§ **The problem**
Print, exactly as written, every line from the first line of the records below through the line containing "Viewport: 1372px width, 874px height.", and nothing further.

(Stored data)

<<<<

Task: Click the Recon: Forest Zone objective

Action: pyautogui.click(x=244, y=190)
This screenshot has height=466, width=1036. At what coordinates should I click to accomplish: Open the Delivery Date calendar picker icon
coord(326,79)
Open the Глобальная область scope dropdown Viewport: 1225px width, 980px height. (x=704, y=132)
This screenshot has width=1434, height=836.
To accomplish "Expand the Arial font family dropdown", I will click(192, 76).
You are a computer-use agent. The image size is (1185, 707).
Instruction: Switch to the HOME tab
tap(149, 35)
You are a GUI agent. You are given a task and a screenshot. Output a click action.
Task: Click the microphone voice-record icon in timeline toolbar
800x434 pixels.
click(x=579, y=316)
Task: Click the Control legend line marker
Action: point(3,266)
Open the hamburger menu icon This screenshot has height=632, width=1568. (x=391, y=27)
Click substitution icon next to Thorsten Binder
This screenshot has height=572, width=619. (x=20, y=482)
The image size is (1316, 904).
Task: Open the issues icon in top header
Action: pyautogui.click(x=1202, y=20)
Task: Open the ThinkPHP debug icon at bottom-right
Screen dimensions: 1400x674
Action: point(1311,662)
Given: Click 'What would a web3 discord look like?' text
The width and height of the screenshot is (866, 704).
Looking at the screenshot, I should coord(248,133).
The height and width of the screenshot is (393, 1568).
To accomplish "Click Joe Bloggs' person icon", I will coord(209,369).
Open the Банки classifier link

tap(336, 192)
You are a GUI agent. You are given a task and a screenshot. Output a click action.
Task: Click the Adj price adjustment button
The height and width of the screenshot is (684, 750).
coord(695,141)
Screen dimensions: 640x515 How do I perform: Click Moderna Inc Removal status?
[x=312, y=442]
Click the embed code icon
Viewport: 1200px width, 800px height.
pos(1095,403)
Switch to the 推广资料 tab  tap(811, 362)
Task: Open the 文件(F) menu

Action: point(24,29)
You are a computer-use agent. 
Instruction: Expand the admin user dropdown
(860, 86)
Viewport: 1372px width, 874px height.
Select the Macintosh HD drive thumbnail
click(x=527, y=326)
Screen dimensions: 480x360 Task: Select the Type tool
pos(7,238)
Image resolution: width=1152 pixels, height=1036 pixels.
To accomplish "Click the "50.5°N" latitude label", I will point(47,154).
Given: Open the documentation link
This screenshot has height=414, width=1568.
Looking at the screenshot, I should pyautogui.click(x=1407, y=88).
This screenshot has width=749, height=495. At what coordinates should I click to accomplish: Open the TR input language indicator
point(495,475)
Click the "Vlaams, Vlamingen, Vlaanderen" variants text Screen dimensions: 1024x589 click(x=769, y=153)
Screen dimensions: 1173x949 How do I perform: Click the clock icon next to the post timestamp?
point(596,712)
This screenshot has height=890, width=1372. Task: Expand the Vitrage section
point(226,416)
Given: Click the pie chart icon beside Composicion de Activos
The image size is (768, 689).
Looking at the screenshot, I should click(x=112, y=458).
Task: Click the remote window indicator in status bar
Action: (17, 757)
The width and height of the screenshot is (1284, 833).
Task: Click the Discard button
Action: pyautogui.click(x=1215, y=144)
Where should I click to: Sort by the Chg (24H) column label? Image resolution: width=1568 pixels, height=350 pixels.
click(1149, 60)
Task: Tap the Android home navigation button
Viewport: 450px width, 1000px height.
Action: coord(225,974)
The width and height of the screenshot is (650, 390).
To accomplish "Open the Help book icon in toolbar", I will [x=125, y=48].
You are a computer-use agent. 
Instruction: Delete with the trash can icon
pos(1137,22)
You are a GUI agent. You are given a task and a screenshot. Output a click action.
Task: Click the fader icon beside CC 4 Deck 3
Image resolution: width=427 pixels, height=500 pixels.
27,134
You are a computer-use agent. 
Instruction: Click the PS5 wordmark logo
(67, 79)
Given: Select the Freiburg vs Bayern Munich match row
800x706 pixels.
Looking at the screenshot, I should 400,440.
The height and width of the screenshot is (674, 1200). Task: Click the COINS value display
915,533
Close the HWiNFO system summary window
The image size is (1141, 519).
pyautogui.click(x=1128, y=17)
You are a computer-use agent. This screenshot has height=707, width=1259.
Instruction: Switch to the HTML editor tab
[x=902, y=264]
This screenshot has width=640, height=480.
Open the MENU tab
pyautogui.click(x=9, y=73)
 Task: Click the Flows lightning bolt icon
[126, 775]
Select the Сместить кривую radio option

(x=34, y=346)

>>>>

§ **Written reply**
Task: Click the Recon: Forest Zone objective

Action: pyautogui.click(x=244, y=190)
This screenshot has height=466, width=1036. At what coordinates should I click to accomplish: Open the Delivery Date calendar picker icon
coord(326,79)
Open the Глобальная область scope dropdown Viewport: 1225px width, 980px height. (x=704, y=132)
This screenshot has width=1434, height=836.
To accomplish "Expand the Arial font family dropdown", I will click(192, 76).
You are a computer-use agent. The image size is (1185, 707).
Instruction: Switch to the HOME tab
tap(149, 35)
You are a GUI agent. You are given a task and a screenshot. Output a click action.
Task: Click the microphone voice-record icon in timeline toolbar
800x434 pixels.
click(x=579, y=316)
Task: Click the Control legend line marker
Action: point(3,266)
Open the hamburger menu icon This screenshot has height=632, width=1568. (x=391, y=27)
Click substitution icon next to Thorsten Binder
This screenshot has height=572, width=619. (x=20, y=482)
The image size is (1316, 904).
Task: Open the issues icon in top header
Action: pyautogui.click(x=1202, y=20)
Task: Open the ThinkPHP debug icon at bottom-right
Screen dimensions: 1400x674
Action: point(1311,662)
Given: Click 'What would a web3 discord look like?' text
The width and height of the screenshot is (866, 704).
Looking at the screenshot, I should coord(248,133).
The height and width of the screenshot is (393, 1568).
To accomplish "Click Joe Bloggs' person icon", I will coord(209,369).
Open the Банки classifier link

tap(336, 192)
You are a GUI agent. You are given a task and a screenshot. Output a click action.
Task: Click the Adj price adjustment button
The height and width of the screenshot is (684, 750).
coord(695,141)
Screen dimensions: 640x515 How do I perform: Click Moderna Inc Removal status?
[x=312, y=442]
Click the embed code icon
Viewport: 1200px width, 800px height.
pos(1095,403)
Switch to the 推广资料 tab  tap(811, 362)
Task: Open the 文件(F) menu

Action: point(24,29)
You are a computer-use agent. 
Instruction: Expand the admin user dropdown
(860, 86)
Viewport: 1372px width, 874px height.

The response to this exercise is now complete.